- Origin: London, England
- Genres: Rock and roll; rhythm and blues; beat;
- Years active: 1959–1966 (as Johnny Kidd & the Pirates); 1976–2010 (as the Pirates);
- Label: His Master's Voice
- Spinoffs: The Pirates
- Past members: Johnny Kidd; Alan Caddy; Brian Gregg; Joe Moretti; Clem Cattini; Frank Farley; Johnny Spence; Mick Green; Johnny Patto; Vic Cooper; John Weider; John Moreshead; Mick Stewart; Roger "Truth" Pinner; Ray Soper; Nick Simper; Johnny Carroll; John Kerrison; BJ Anders; Romrk Parol; Mike Roberts; Billy Knaggs; Mike Rudzinski; Les Hall; John Gustafson;
- Website: www.johnnykidd.co.uk www.thepirates.co.uk

= Johnny Kidd & the Pirates =

English rock and roll group

Johnny Kidd & the Pirates (known simply as the Pirates after their reunion) were an English rock band led by singer/songwriter Johnny Kidd. From 1959 to the mid-1960s they achieved considerable success with hit songs like "Shakin' All Over" and "Please Don't Touch".

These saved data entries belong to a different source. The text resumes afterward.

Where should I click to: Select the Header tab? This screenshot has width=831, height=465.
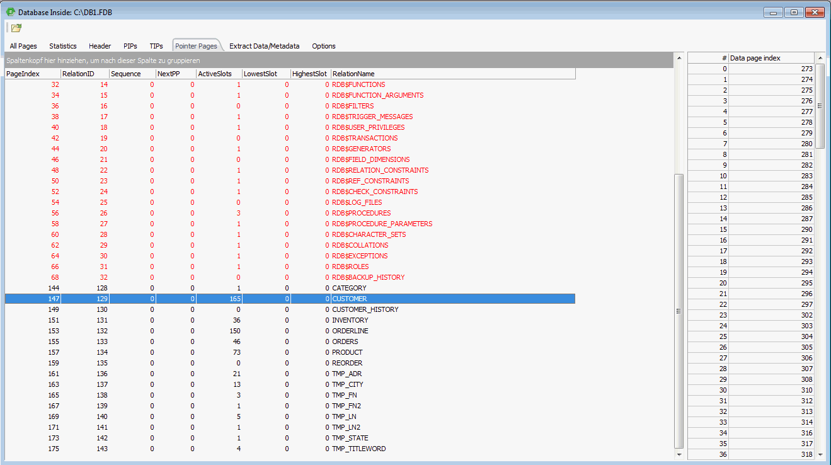100,46
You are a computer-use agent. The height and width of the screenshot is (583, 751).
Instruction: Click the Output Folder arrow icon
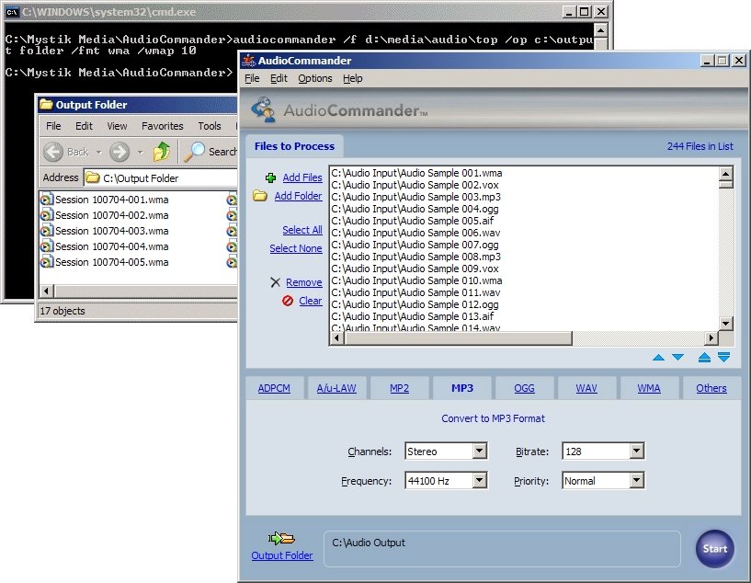280,538
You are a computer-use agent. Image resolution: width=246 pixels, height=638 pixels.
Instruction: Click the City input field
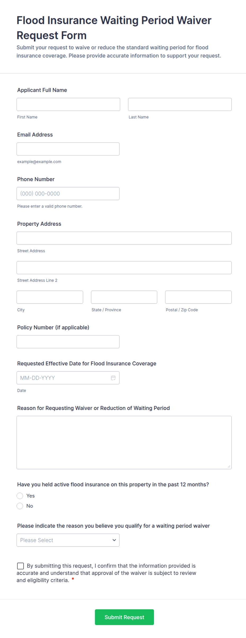pos(50,297)
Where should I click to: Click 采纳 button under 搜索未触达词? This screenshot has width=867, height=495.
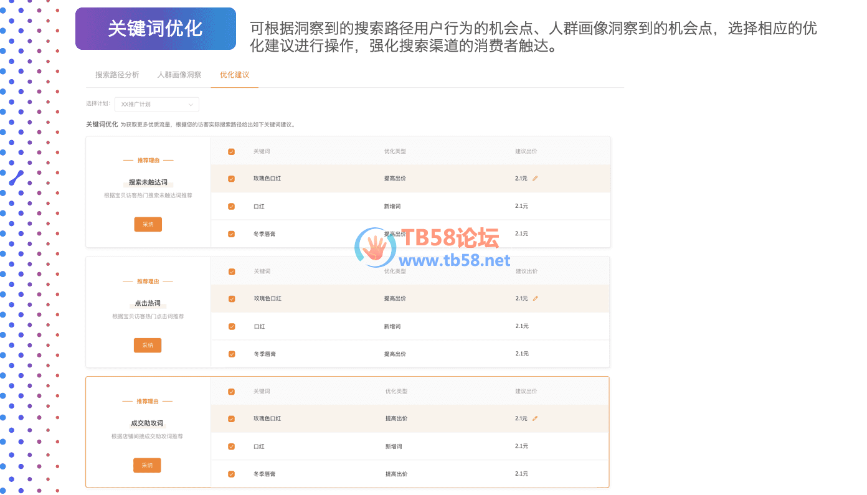point(148,224)
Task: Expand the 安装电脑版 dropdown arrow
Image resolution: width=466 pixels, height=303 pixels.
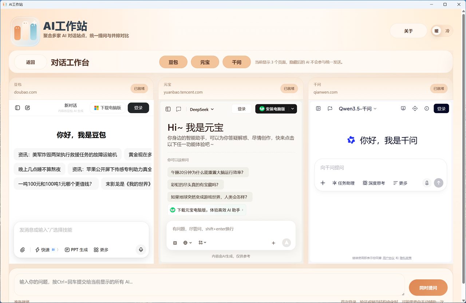Action: click(x=292, y=109)
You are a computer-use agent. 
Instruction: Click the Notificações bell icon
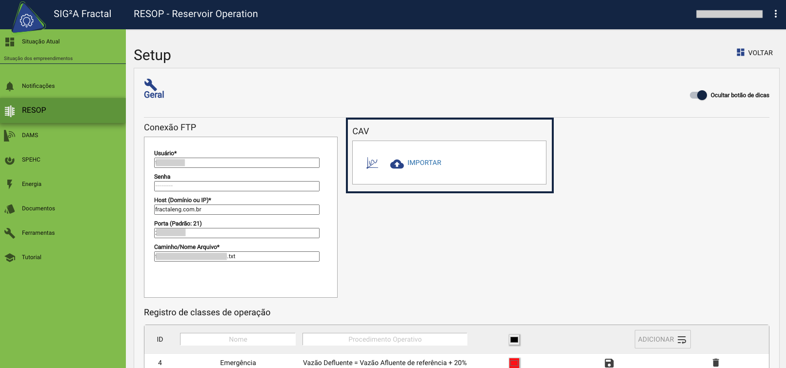click(x=10, y=86)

Their stage act was theatrical, like their rock 'n' roll contemporaries such as Screaming Lord Sutch & the Savages and Nero and the Gladiators. The group disbanded after Kidd's death in a 1966 car accident. Former members of the band reunited as the Pirates, and continued performing until the late 2000s.

==Early days==
The original group came under the management of Guy Robinson and was signed to His Master's Voice in 1959 under the auspices of producer Walter J. Ridley. Their first single was the raw "Please Don't Touch", penned by Kidd. This became a minor hit, reaching number 25 on the UK singles charts in 1959.

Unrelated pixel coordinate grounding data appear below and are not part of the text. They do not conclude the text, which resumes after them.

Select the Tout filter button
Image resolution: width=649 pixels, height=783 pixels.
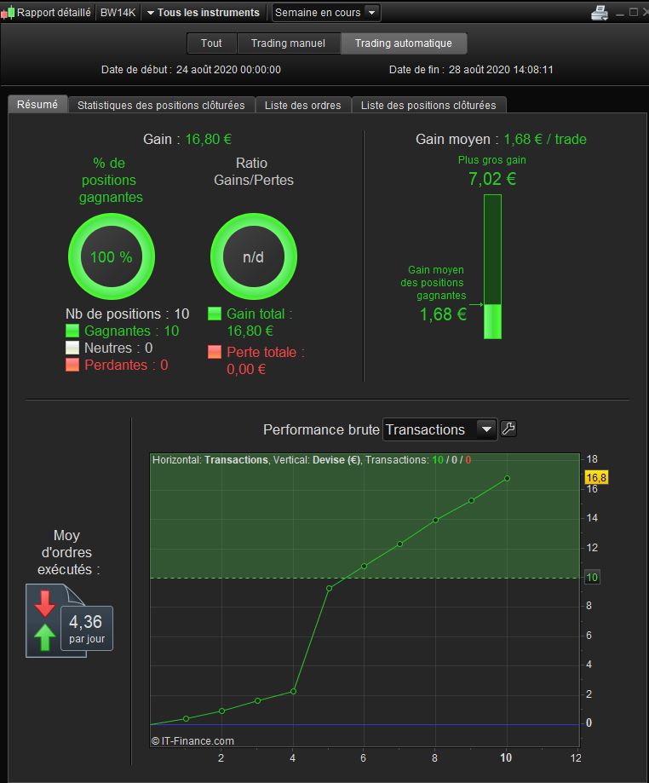click(x=212, y=43)
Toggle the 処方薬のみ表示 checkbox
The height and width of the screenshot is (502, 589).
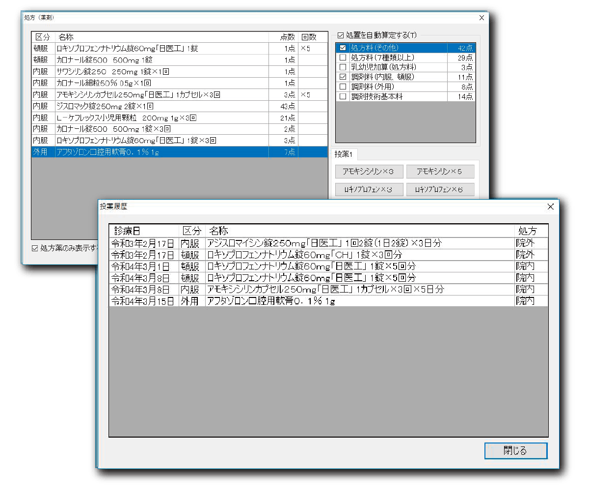35,248

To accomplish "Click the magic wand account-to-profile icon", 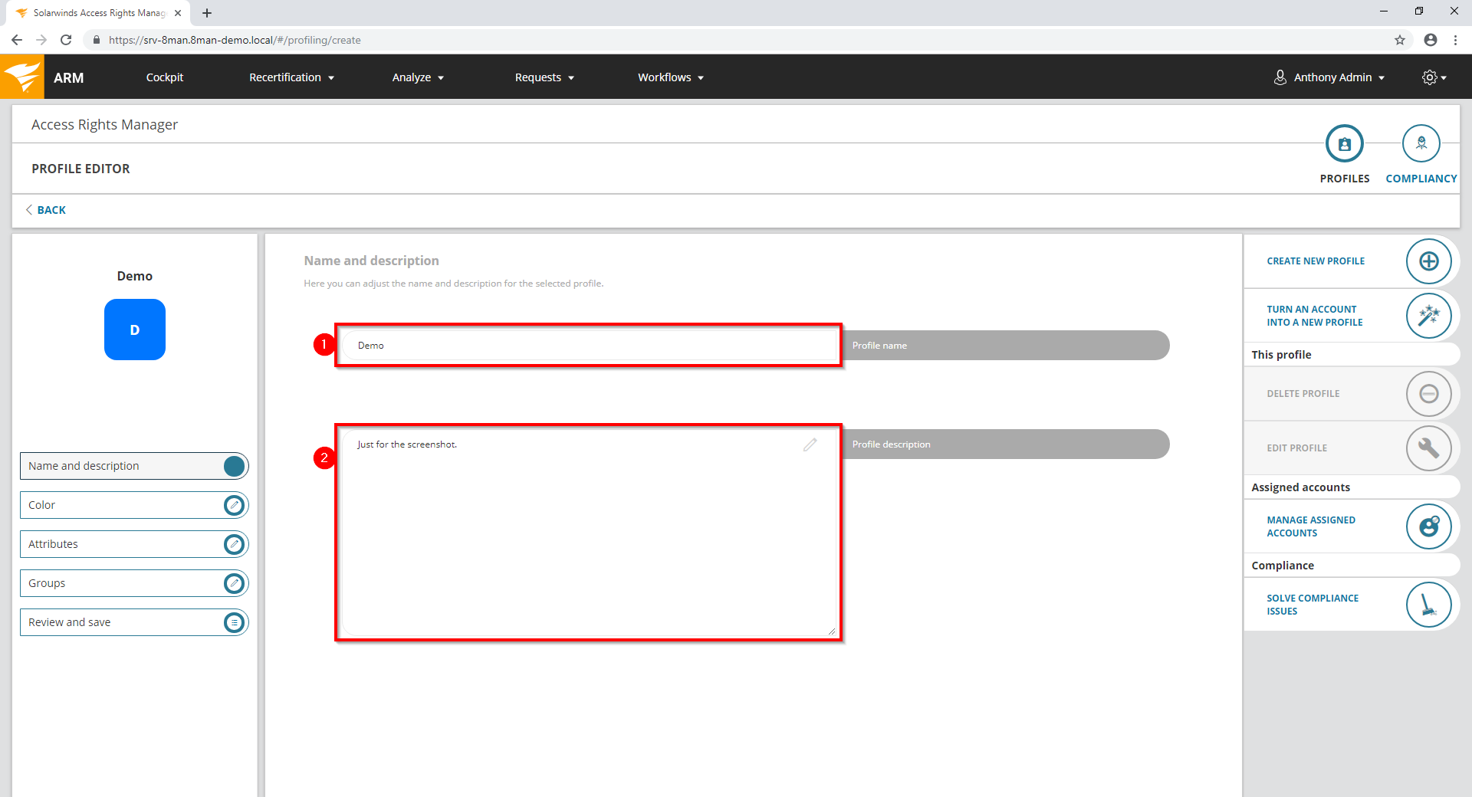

When the group appeared on Saturday Club between 1959 and 1961, Mike West and Tom Brown shared the vocals with Kidd.

=="Shakin' All Over"==
Kidd and the Pirates' most famous song was "Shakin' All Over", memorable for opening guitars and solo from Joe Moretti. It reached number one in the UK singles charts in 1960. The song and the group's proto-power trio line-up both made a strong impression on the Who, who would cover it in their 1970 album Live at Leeds, whose CD liner notes proclaim the original to be the UK's best pre-Beatles rock single. A cover version by Canada's The Guess Who reached No. 1 in their home country and skirted the US Top 20 in early 1965.

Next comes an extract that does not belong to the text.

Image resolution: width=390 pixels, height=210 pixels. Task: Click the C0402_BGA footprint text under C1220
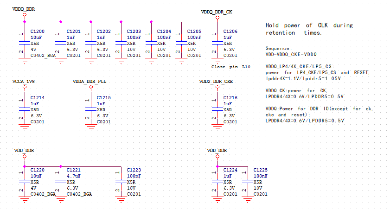(43, 194)
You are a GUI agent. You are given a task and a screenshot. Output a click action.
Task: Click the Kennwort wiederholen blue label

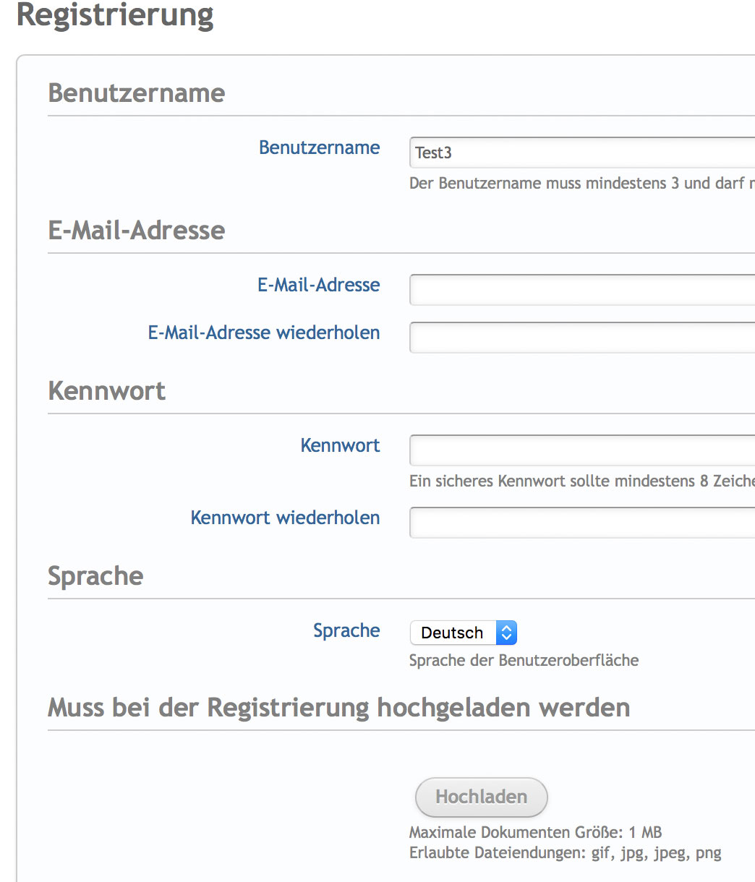[285, 518]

The swansong recording of this line-up in 1961, "Please Don't Bring Me Down", failed to chart. However, it featured a B-side which turned out to be a minor UK rock 'n' roll classic. "So What" featured a piano solo from Morgan "Thunderclap" Jones. When the single failed to chart, the Pirates—Clem Cattini, Alan Caddy and Brian Gregg—jumped ship and joined Colin Hicks as his "Cabin Boys" on a six-week tour to Europe. After this liaison, Cattini and Caddy joined a Joe Meek backing band who evolved into the Tornados. Kidd meanwhile cut a "solo" single backed by a bigger band sound. "Hurry on Back to Love" was more bluesy than anything Kidd had previously attempted and indicated a possible new musical path.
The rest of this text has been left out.